Side note #2: These biscuits are by far the easiest biscuits to make. EVER. The recipe is simply 1 pint heavy whipping cream to 2 ½ cups White Lily Self-Rising flour. Tandy was adamant that White Lily was the only flour that would work. Mix the heavy whipping cream and flour. Either roll out the biscuits and cut, shape by hand, or drop by the spoonful onto a greased baking sheet. Bake at 425 until they look like biscuits (i.e. golden brown around the bottom edges and a little brown beginning on top, about 10-15 minutes). Please note that if you are using this recipe for dumplings, do not bake the biscuits first. You'll need to drop the raw dough into the broth and allow the broth to cook the dumplings for you.

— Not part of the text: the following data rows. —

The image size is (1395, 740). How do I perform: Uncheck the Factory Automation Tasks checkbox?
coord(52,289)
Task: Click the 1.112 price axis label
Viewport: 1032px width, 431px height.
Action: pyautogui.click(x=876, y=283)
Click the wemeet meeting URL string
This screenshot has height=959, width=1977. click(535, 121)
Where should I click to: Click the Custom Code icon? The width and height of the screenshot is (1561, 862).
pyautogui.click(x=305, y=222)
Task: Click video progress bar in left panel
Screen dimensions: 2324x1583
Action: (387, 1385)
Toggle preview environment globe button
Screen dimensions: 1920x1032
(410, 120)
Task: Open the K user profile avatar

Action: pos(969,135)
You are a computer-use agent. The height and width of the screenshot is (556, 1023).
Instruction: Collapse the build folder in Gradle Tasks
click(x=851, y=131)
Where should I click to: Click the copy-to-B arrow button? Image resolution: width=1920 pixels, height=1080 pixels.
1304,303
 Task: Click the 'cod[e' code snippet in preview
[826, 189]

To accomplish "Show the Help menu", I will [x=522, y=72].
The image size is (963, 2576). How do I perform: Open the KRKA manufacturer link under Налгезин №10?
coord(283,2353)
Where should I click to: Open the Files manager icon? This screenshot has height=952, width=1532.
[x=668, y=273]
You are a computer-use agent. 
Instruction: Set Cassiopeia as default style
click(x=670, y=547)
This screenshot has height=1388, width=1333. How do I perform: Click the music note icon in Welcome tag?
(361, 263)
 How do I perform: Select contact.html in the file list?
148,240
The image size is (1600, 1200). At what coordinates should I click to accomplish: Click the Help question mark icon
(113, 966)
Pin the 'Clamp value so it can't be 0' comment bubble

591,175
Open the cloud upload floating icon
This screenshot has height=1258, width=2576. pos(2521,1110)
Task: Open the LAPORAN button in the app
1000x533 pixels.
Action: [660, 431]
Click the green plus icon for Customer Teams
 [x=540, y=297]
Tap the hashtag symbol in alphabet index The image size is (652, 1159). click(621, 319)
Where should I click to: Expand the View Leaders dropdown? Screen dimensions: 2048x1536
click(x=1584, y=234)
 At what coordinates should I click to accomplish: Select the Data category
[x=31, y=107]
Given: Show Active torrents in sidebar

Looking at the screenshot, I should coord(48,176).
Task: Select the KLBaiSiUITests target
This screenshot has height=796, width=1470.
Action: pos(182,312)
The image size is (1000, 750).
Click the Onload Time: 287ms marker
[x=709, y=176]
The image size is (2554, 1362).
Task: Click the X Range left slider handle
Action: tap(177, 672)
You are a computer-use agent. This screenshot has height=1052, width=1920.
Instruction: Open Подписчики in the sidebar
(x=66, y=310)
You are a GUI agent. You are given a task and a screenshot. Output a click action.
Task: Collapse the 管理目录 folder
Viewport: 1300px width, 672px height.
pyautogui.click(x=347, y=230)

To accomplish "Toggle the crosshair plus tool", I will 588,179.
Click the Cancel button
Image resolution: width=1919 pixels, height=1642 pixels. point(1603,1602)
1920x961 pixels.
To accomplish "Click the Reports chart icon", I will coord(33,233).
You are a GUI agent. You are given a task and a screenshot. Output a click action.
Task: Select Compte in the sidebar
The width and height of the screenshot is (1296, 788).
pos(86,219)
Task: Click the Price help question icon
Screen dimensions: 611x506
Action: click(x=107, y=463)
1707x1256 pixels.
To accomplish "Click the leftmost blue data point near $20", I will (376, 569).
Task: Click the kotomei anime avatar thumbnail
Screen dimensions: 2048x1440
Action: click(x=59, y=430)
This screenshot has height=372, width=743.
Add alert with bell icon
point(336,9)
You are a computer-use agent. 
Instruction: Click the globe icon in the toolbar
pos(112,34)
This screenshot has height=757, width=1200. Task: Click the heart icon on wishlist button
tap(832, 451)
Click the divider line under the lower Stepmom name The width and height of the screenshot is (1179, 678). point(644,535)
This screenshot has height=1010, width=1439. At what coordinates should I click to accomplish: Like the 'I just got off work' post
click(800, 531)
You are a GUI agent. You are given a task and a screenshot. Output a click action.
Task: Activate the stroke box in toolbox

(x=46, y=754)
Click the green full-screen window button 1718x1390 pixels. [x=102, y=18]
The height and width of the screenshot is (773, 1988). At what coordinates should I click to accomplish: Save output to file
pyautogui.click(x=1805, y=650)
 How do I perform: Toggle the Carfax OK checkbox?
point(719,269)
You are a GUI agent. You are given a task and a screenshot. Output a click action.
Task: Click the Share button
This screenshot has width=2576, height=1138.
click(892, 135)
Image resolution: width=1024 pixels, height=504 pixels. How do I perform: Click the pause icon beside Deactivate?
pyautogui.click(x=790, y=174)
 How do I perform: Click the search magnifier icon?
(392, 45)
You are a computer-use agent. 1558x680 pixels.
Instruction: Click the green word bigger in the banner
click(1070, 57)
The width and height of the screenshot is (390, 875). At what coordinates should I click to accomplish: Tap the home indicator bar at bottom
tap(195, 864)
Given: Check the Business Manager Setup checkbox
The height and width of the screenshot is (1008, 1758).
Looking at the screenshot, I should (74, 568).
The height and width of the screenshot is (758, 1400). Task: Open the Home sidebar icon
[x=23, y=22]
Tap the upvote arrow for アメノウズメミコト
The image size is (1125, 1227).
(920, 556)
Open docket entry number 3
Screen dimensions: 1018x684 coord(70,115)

Side note #3: If you don’t have homemade stock, a large carton of store bought chicken broth is great. No heavy whipping cream, milk, or half and half? Add a can of cream of chicken or cream of celery soup. No rotisserie chicken? Left over baked chicken or canned chicken will fit the bill nicely. Don’t get too hung up on proportions and remember to taste it as you go. If you use store bought broth and soup, don’t add extra salt.
Side note #4: I’ve almost convinced myself that these could be made with a little jelly (which I will eat) in the middle instead of actual fruit. If I get brave enough to try it, I’ll let you know how it goes.